● Text passage:
________

Added lora support for Phi-2 (#302)

* Added lora support for Phi-2 * Added Phi-2 support in fuse and convert * format + readme --------- Co-authored-by: Awni Hannun <awni@apple.com>
2025-10-23 22:18:06 +08:00 · 2024-01-12 13:45:30 -08:00
parent 3ac731dd4f
commit 7575125d5d
12 changed files with 564 additions and 25 deletions
--- a/lora/fuse.py
+++ b/lora/fuse.py
@@ -4,9 +4,9 @@ import argparse
 from pathlib import Path

 import mlx.core as mx
-import models
 import utils
 from mlx.utils import tree_flatten, tree_unflatten
+from models.lora import LoRALinear

 if __name__ == "__main__":
    parser = argparse.ArgumentParser(description="LoRA or QLoRA finetuning.")
@@ -45,7 +45,7 @@ if __name__ == "__main__":
    print("Loading pretrained model")
    args = parser.parse_args()

-    model, tokenizer, config = models.load(args.model)
+    model, tokenizer, config = utils.load(args.model)

    # Load adapters and get number of LoRA layers
    adapters = list(mx.load(args.adapter_file).items())

________

● Record excerpts:
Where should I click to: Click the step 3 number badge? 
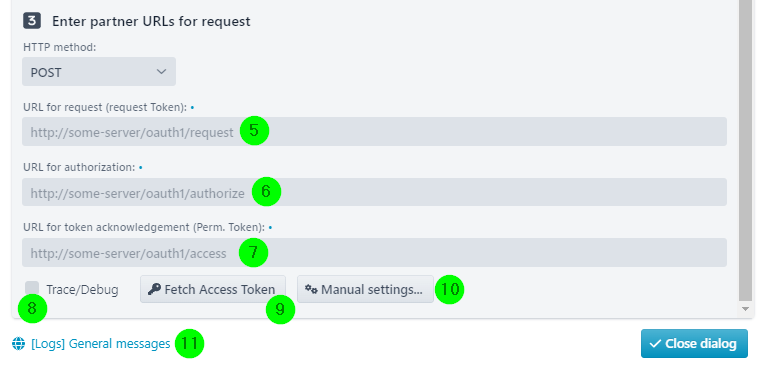[x=32, y=21]
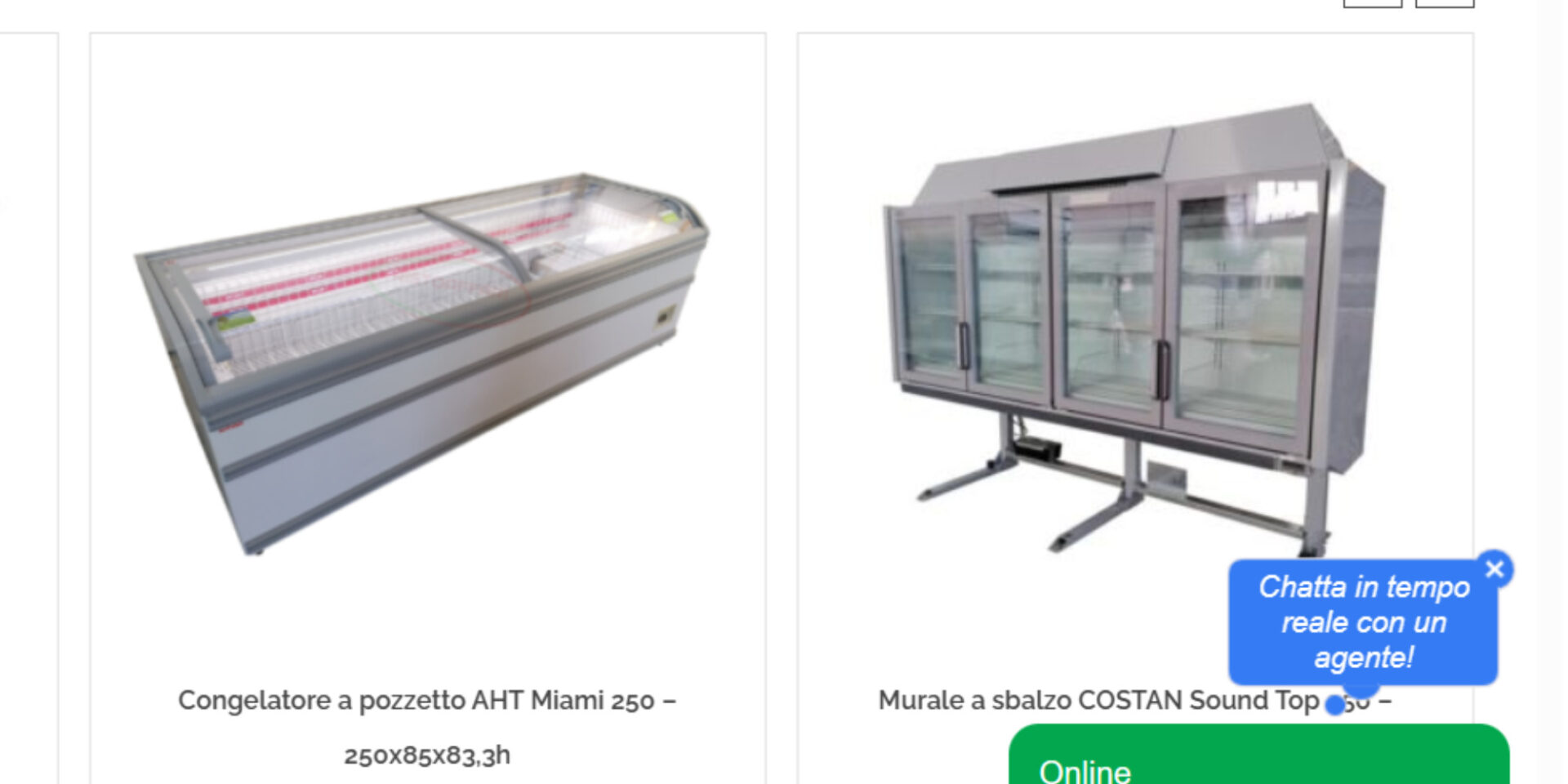This screenshot has width=1568, height=784.
Task: Open the COSTAN Sound Top display image
Action: click(x=1134, y=328)
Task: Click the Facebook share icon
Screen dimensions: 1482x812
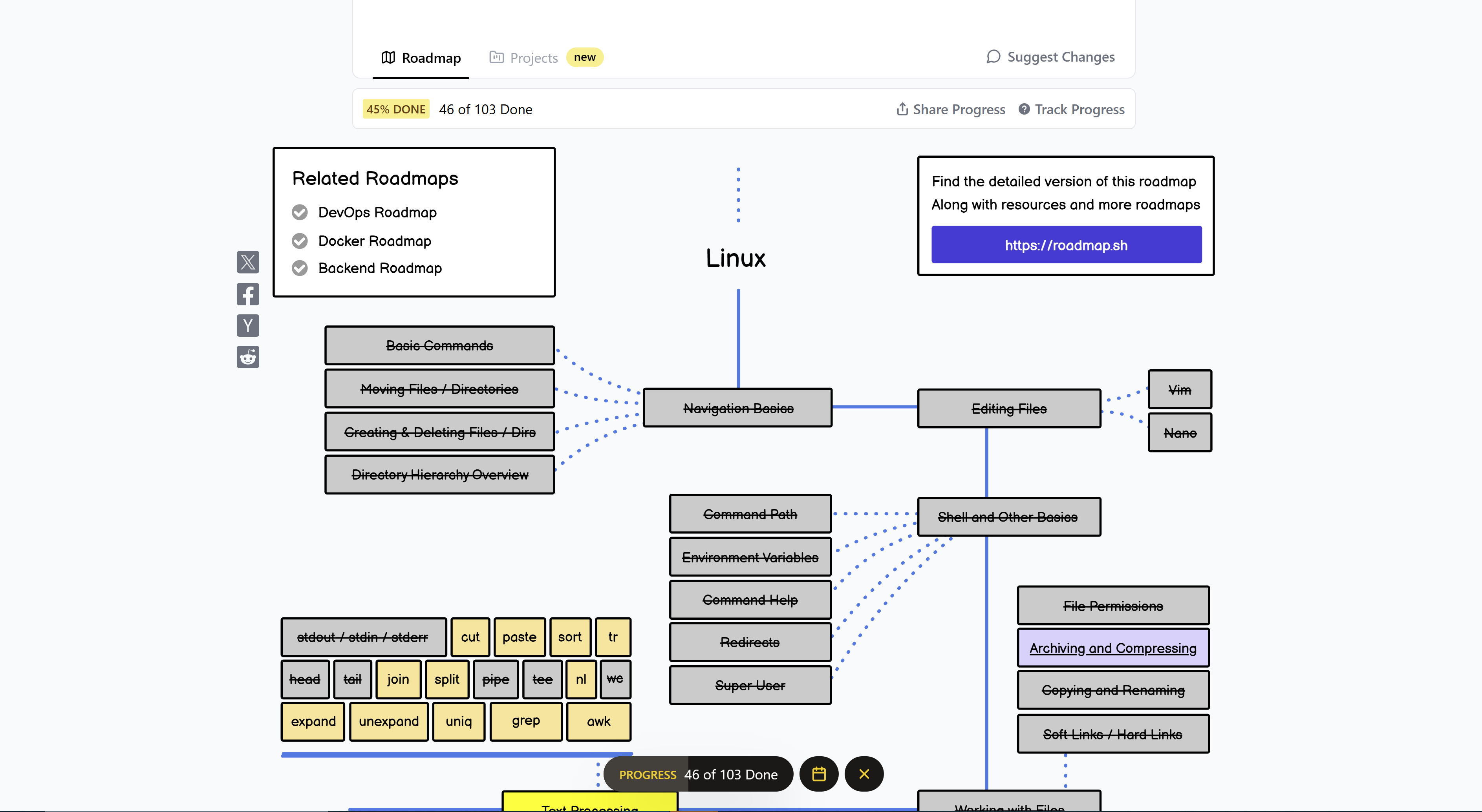Action: tap(247, 294)
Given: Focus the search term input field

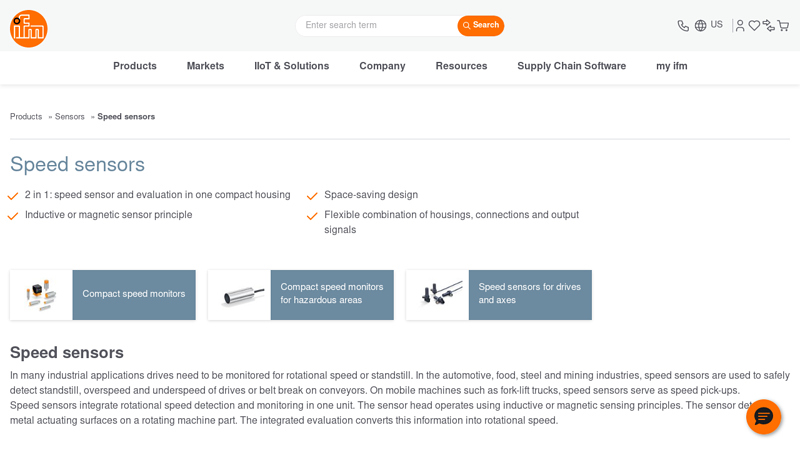Looking at the screenshot, I should click(x=376, y=26).
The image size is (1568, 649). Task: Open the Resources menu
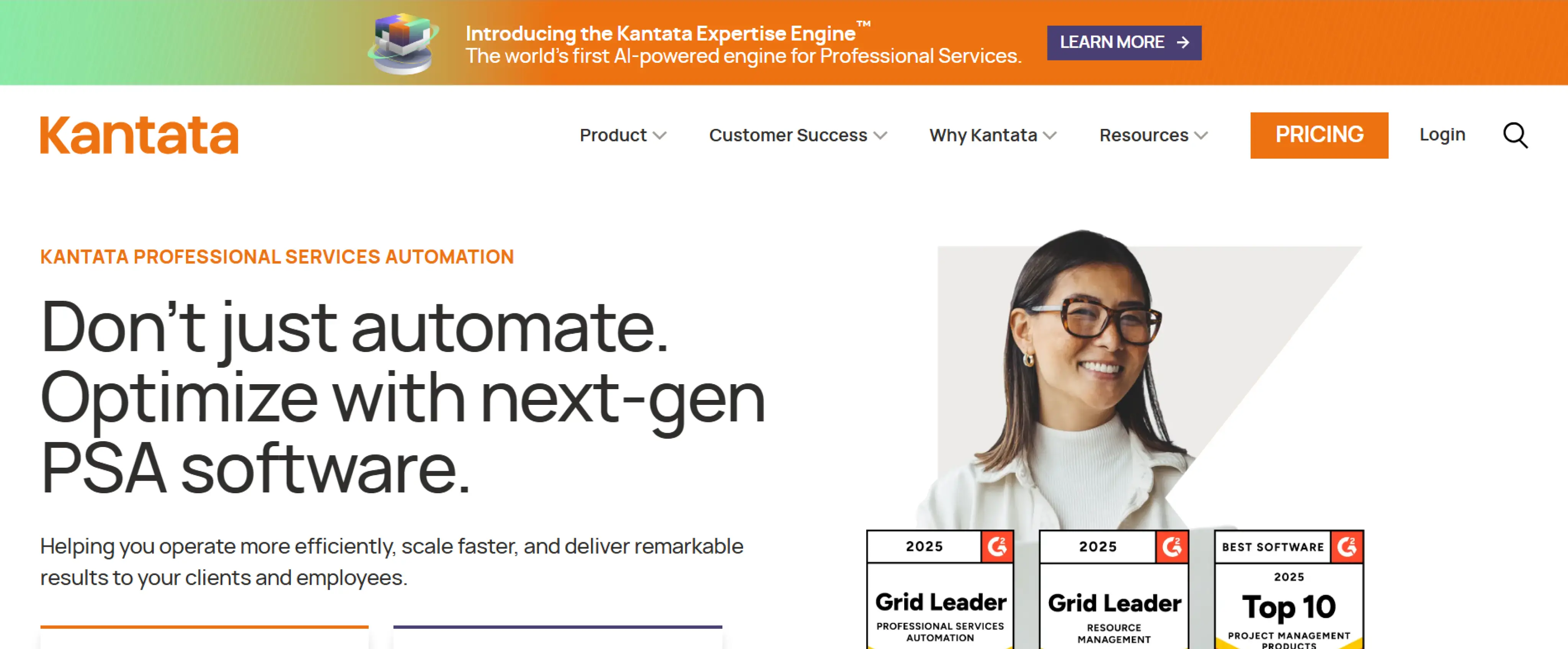1143,135
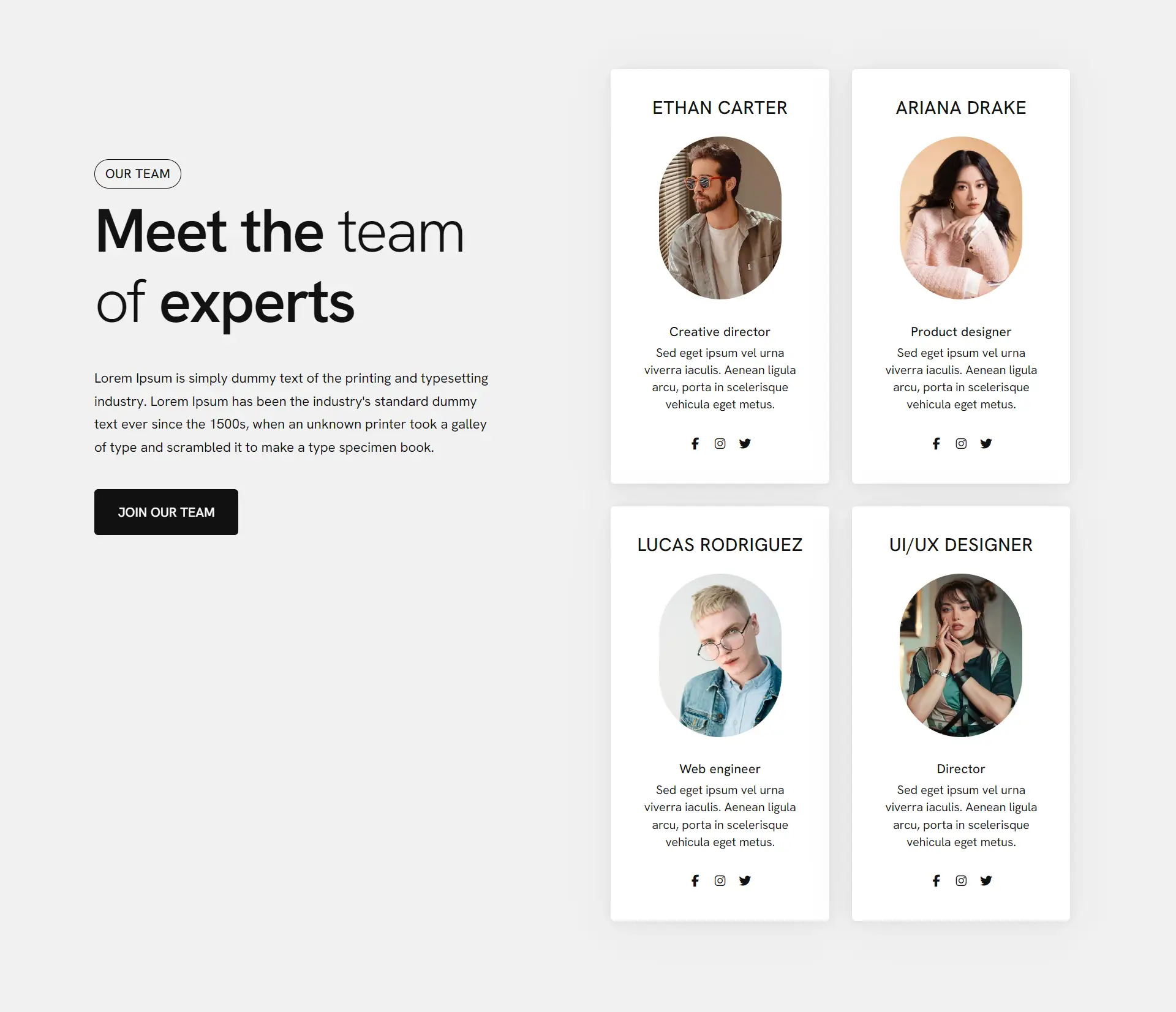1176x1012 pixels.
Task: Click the Facebook icon on Lucas Rodriguez's card
Action: (x=694, y=880)

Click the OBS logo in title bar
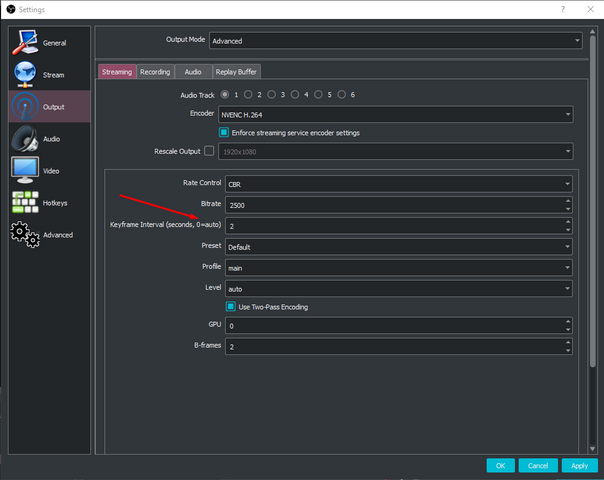10,8
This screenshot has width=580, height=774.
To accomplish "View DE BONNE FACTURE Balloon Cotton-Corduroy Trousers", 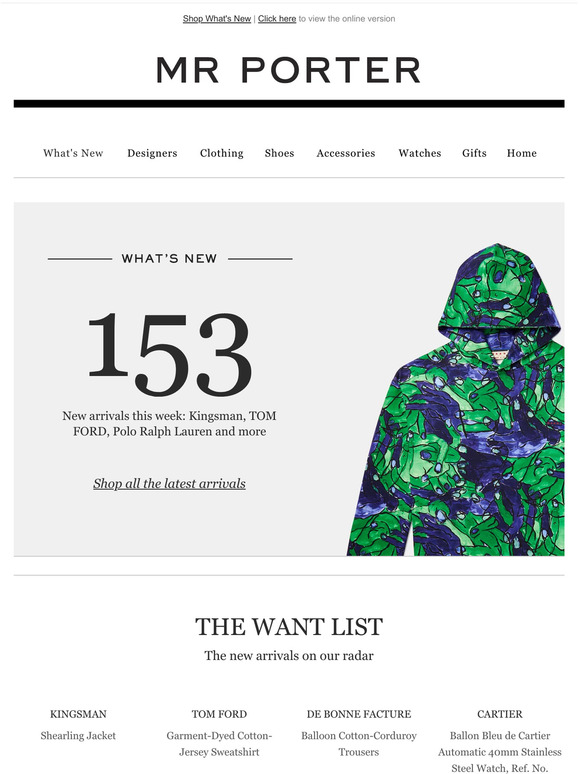I will [x=359, y=733].
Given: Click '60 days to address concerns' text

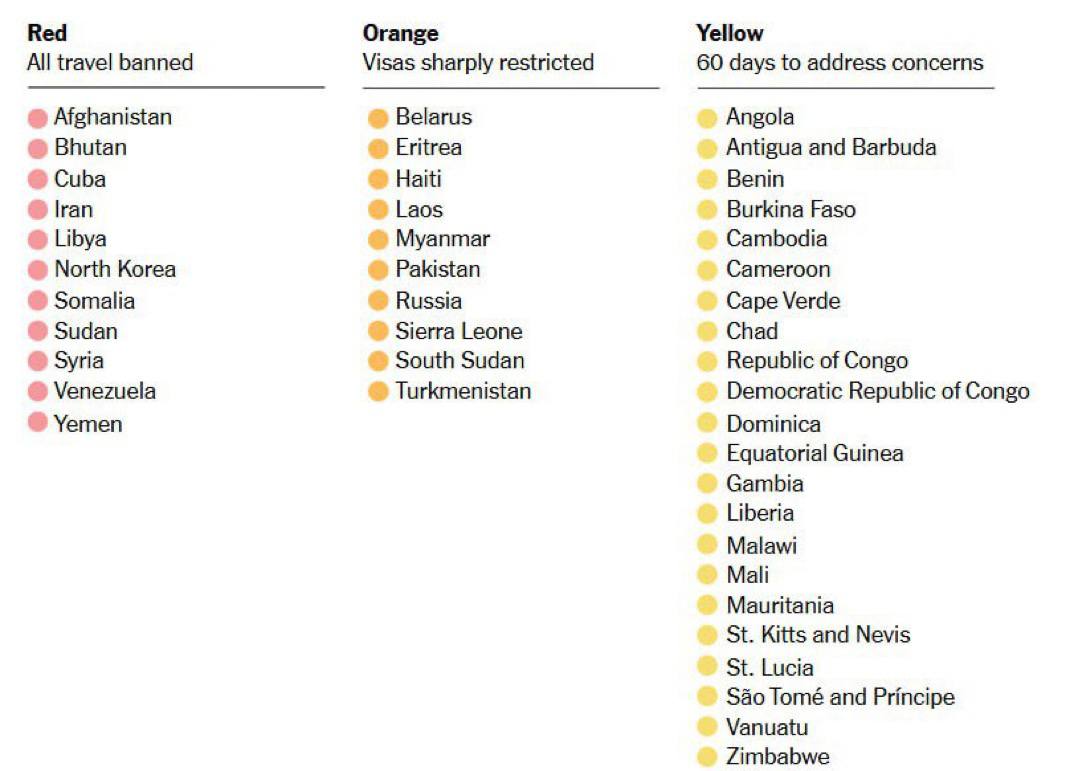Looking at the screenshot, I should [x=840, y=62].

________

● Requirements:
• 1. From the records, pick out every line that contains the word "Open", matching its capitalization exactly.
• 2. Carry on the commit diff adding LoRA support for Phi-2 from the point where it stops.

● Final answers:
• 1.
Task: Open the COSTAN Sound Top display image
The image size is (1568, 649). Task: Open the Resources menu

• 2.
@@ -54,14 +54,14 @@ if __name__ == "__main__":
    # Freeze all layers other than LORA linears
    model.freeze()
    for l in model.model.layers[-lora_layers:]:
-        l.self_attn.q_proj = models.LoRALinear.from_linear(l.self_attn.q_proj)
-        l.self_attn.v_proj = models.LoRALinear.from_linear(l.self_attn.v_proj)
+        l.self_attn.q_proj = LoRALinear.from_linear(l.self_attn.q_proj)
+        l.self_attn.v_proj = LoRALinear.from_linear(l.self_attn.v_proj)

    model.update(tree_unflatten(adapters))
    fused_linears = [
        (n, m.to_linear())
        for n, m in model.named_modules()
-        if isinstance(m, models.LoRALinear)
+        if isinstance(m, LoRALinear)
    ]

    model.update_modules(tree_unflatten(fused_linears))